▶ **Exercise materials**:
=== Begin Enclosure ===

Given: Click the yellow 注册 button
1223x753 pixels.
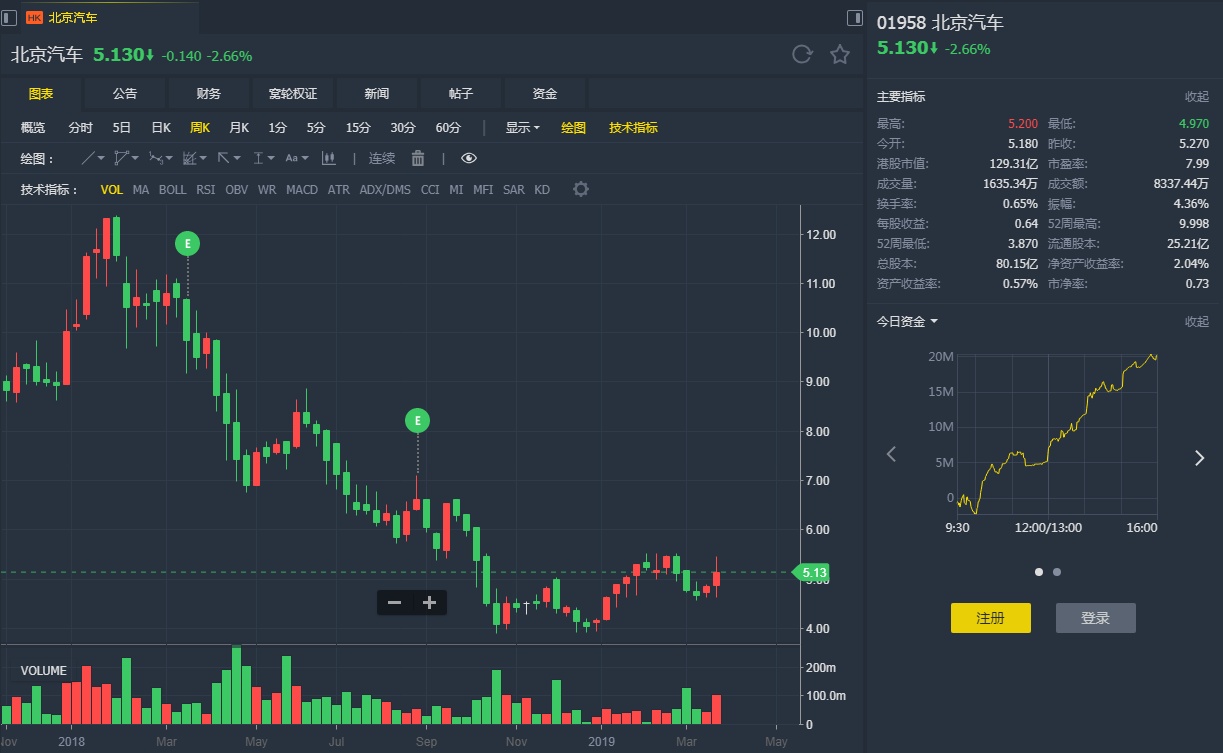Looking at the screenshot, I should coord(990,618).
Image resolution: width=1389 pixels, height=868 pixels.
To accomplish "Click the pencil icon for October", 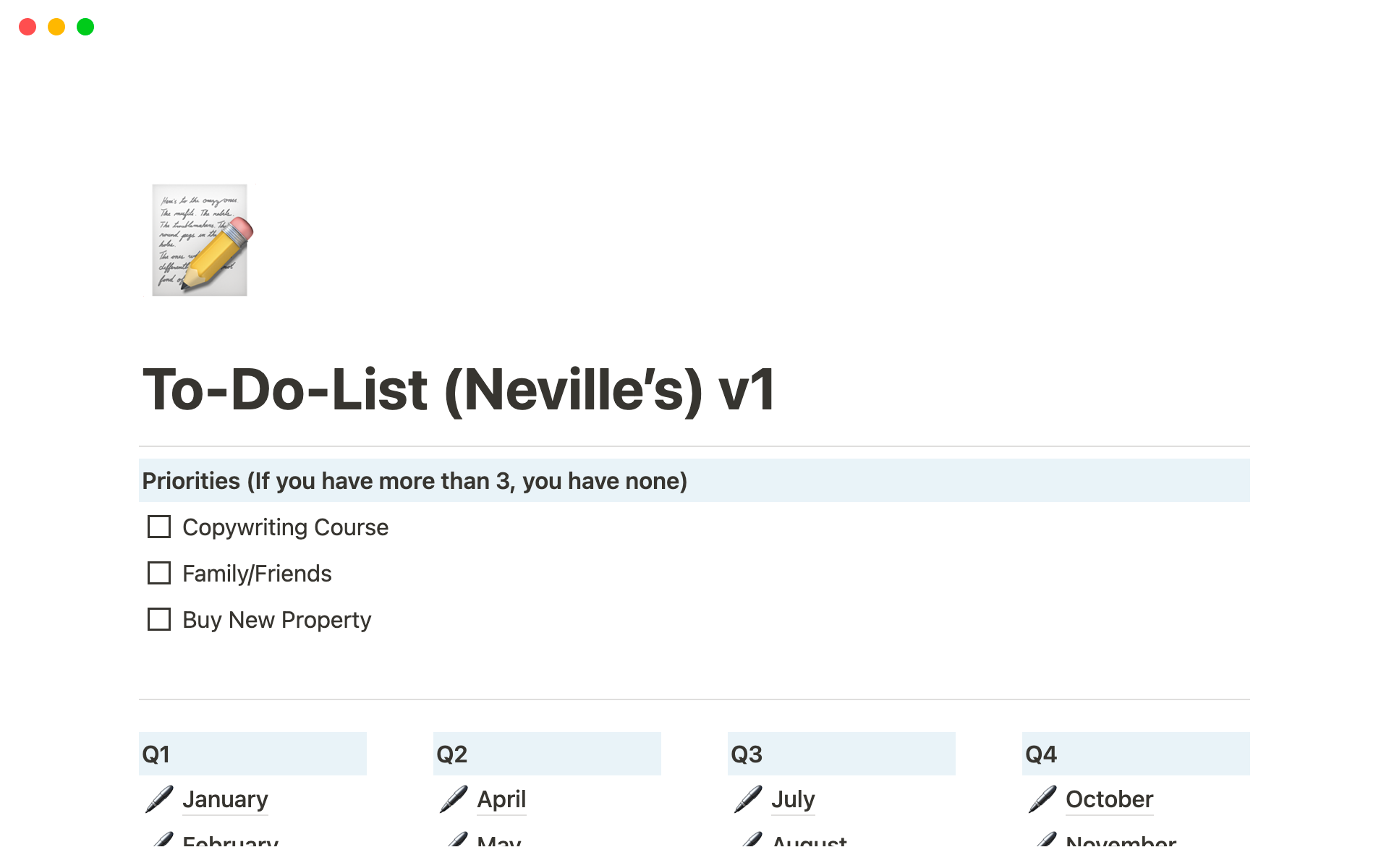I will click(x=1040, y=797).
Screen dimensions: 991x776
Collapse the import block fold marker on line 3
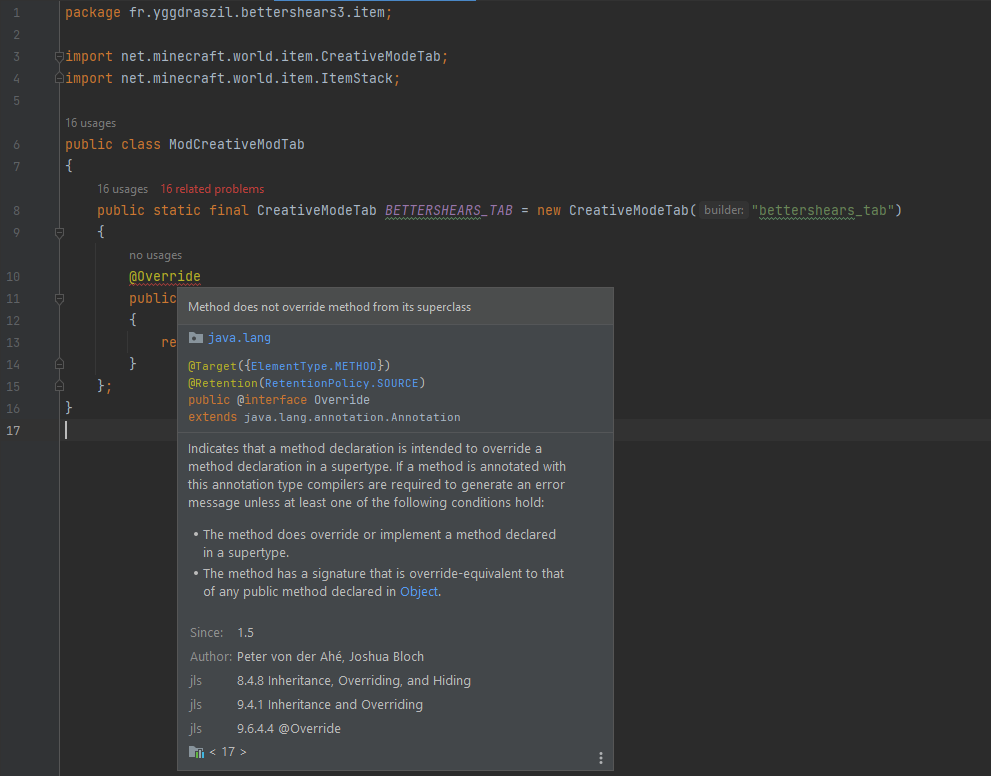[x=59, y=57]
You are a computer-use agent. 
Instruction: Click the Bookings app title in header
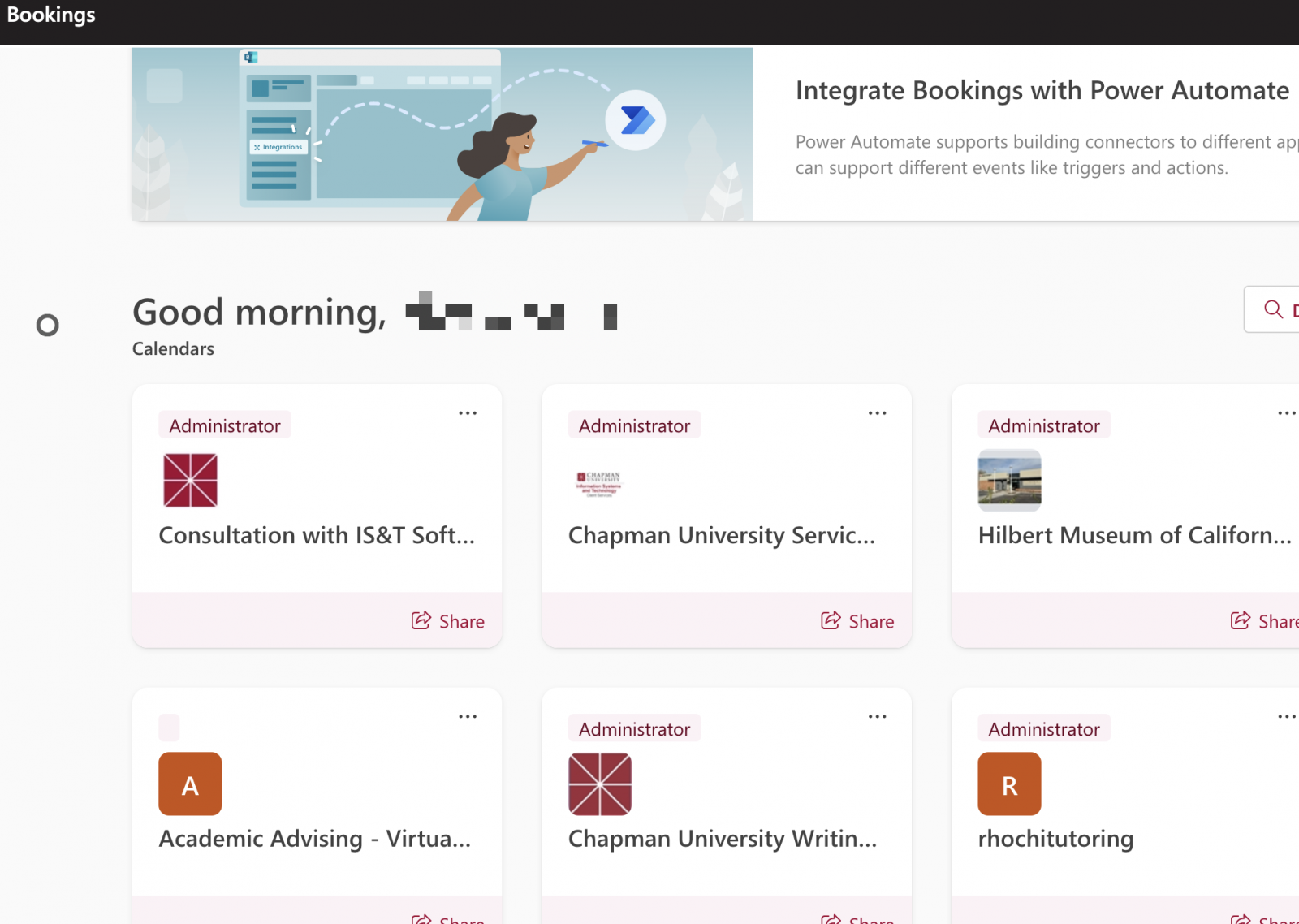coord(51,15)
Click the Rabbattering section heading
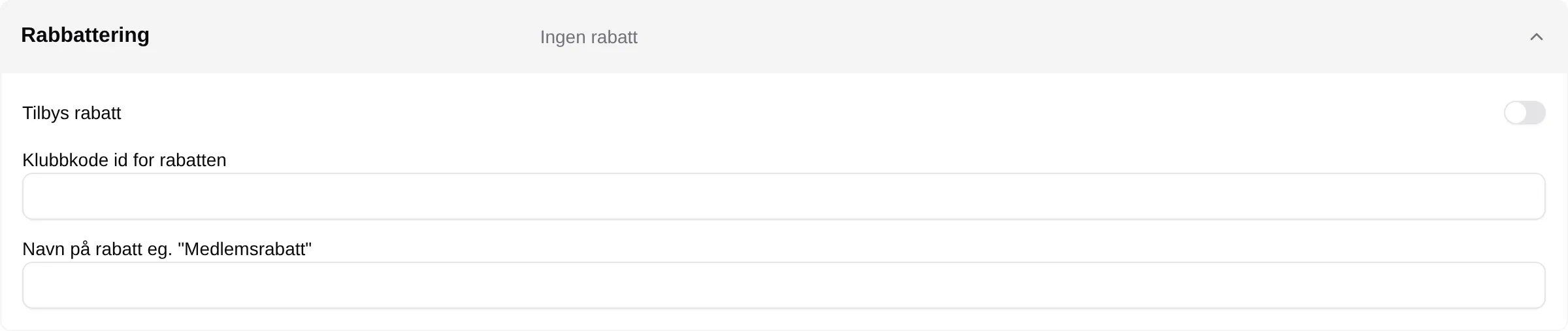This screenshot has width=1568, height=331. pos(85,35)
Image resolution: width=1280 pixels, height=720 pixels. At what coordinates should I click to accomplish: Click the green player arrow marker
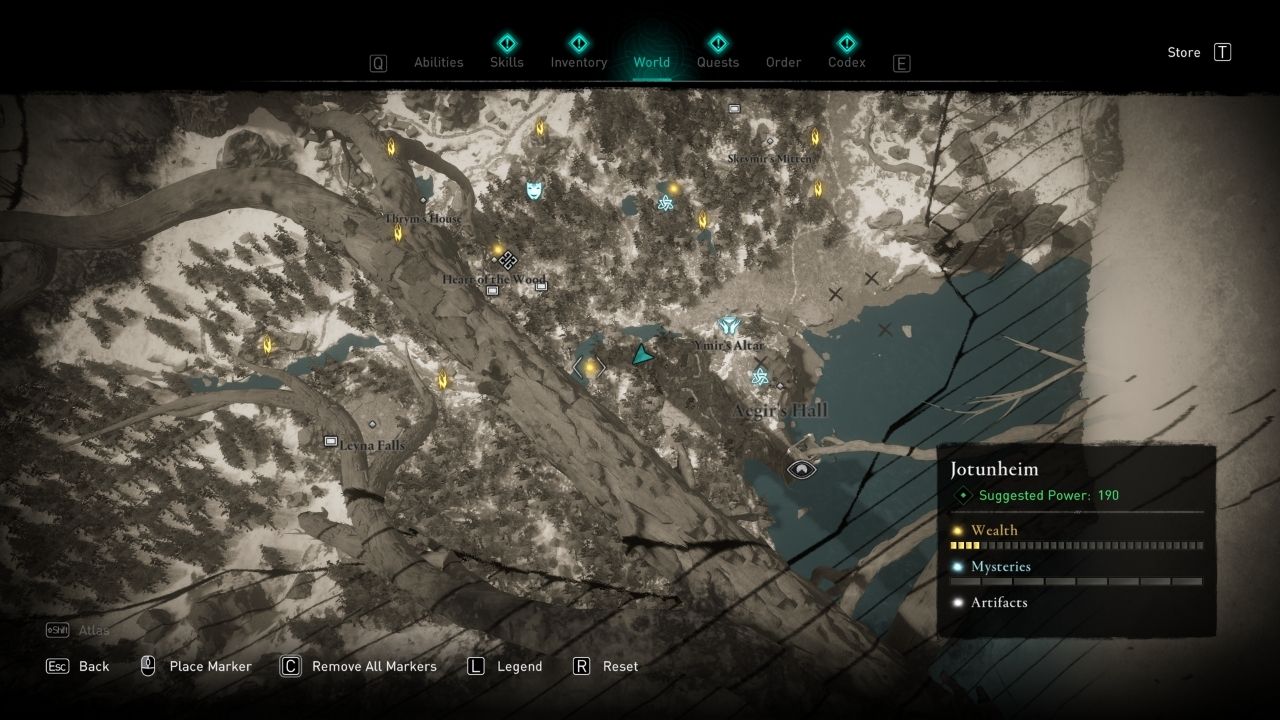click(641, 354)
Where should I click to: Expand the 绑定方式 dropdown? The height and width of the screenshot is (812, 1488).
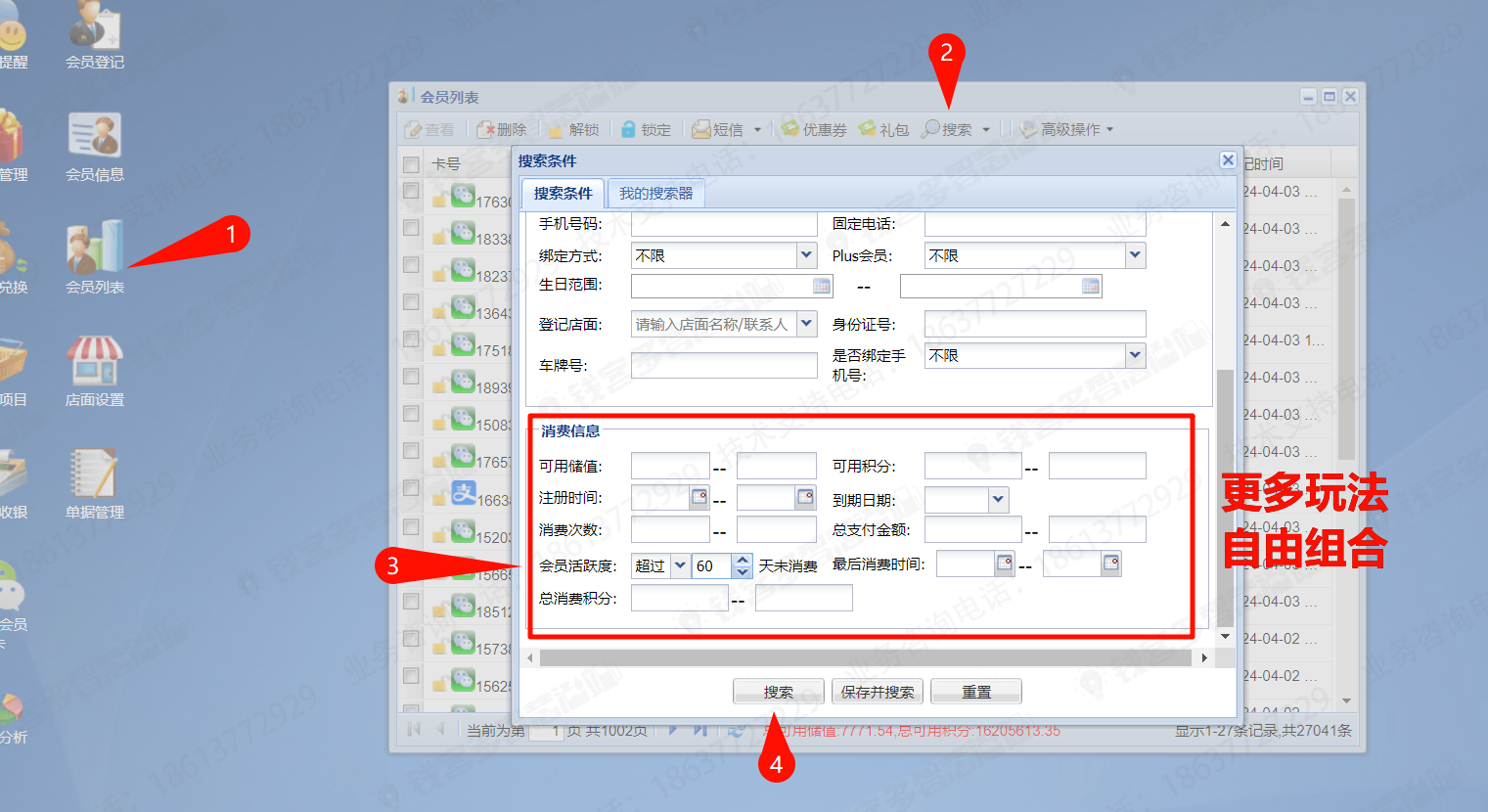806,255
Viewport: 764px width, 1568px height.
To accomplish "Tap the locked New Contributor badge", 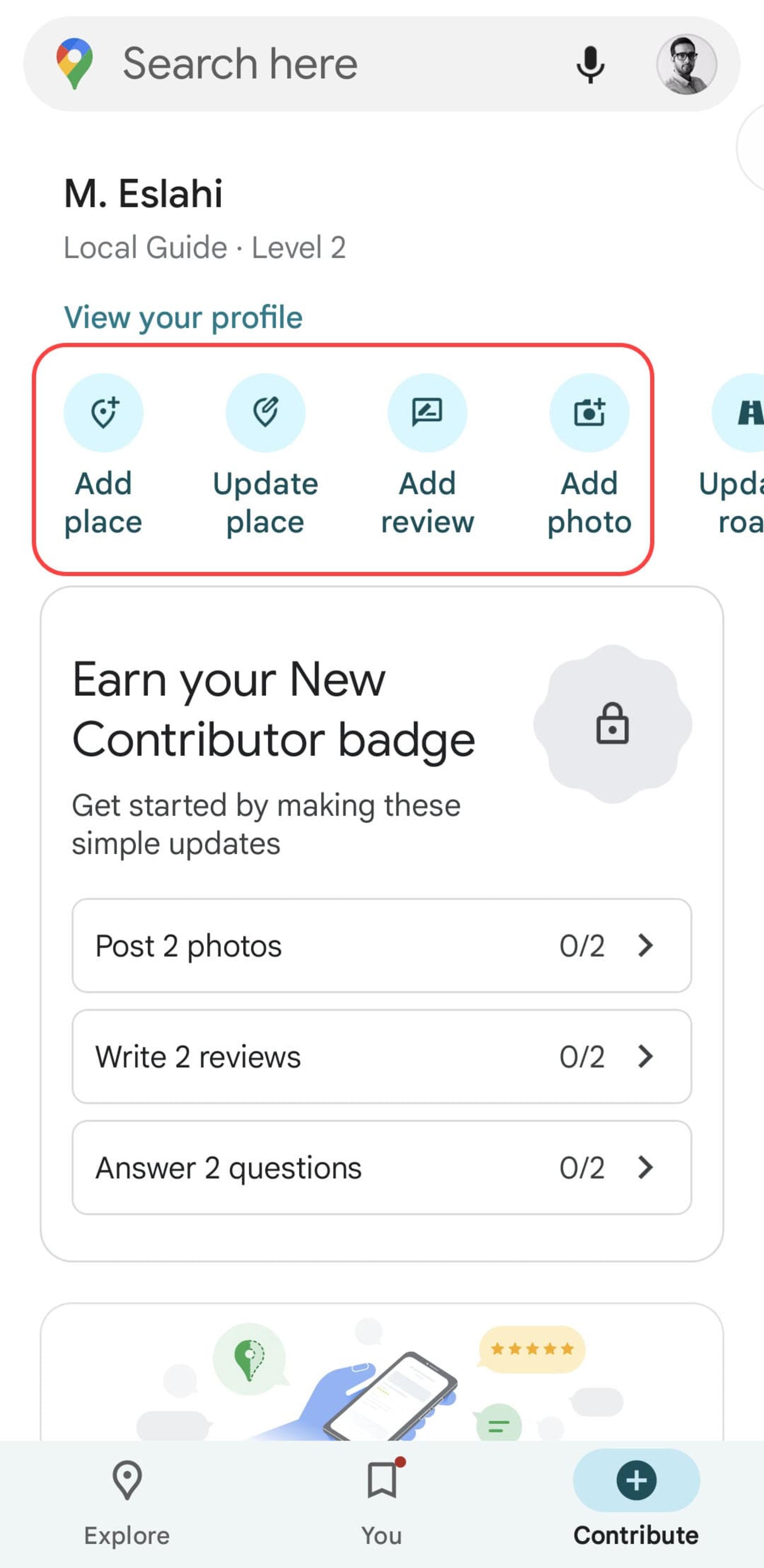I will 612,724.
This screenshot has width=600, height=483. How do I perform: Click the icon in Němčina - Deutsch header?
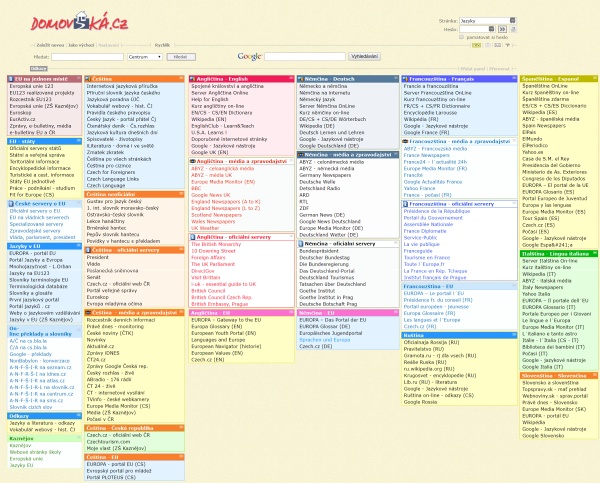(x=299, y=76)

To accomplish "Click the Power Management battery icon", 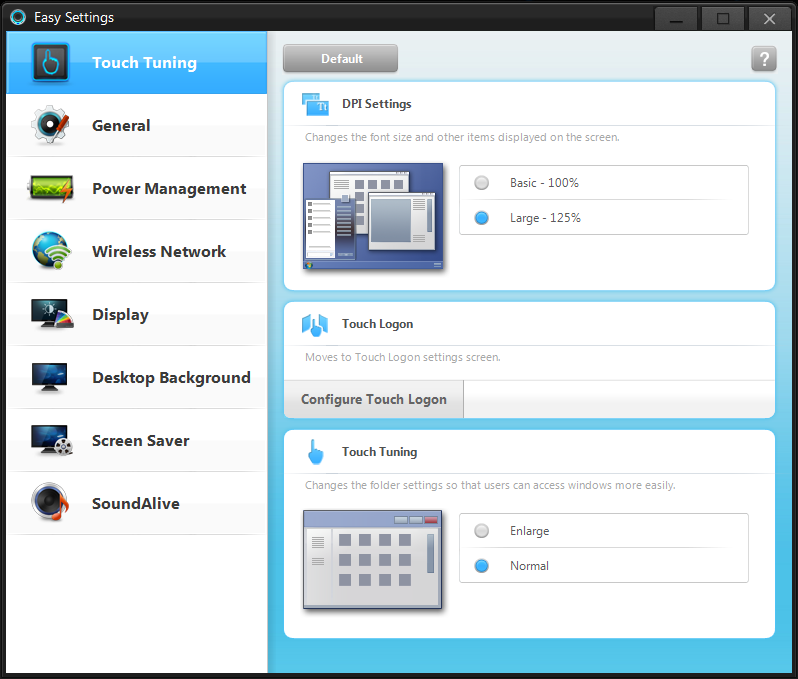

=== End Enclosure ===

▶ **What the task requires**: Set down exactly the lines above, from the line containing "You are a computer-use agent." through the line containing "Viewport: 764px width, 1568px height.". Skip the pictures.

▶ **Solution to this problem**:
You are a computer-use agent. 
Instruction: Click the Bookings app title in header
coord(51,15)
Click the Rabbattering section heading
This screenshot has width=1568, height=331. pos(85,35)
Image resolution: width=1280 pixels, height=720 pixels. At what coordinates should I click to accomplish: Click the green player arrow marker
click(641, 354)
Where should I click to: Expand the 绑定方式 dropdown? The height and width of the screenshot is (812, 1488).
806,255
Viewport: 764px width, 1568px height.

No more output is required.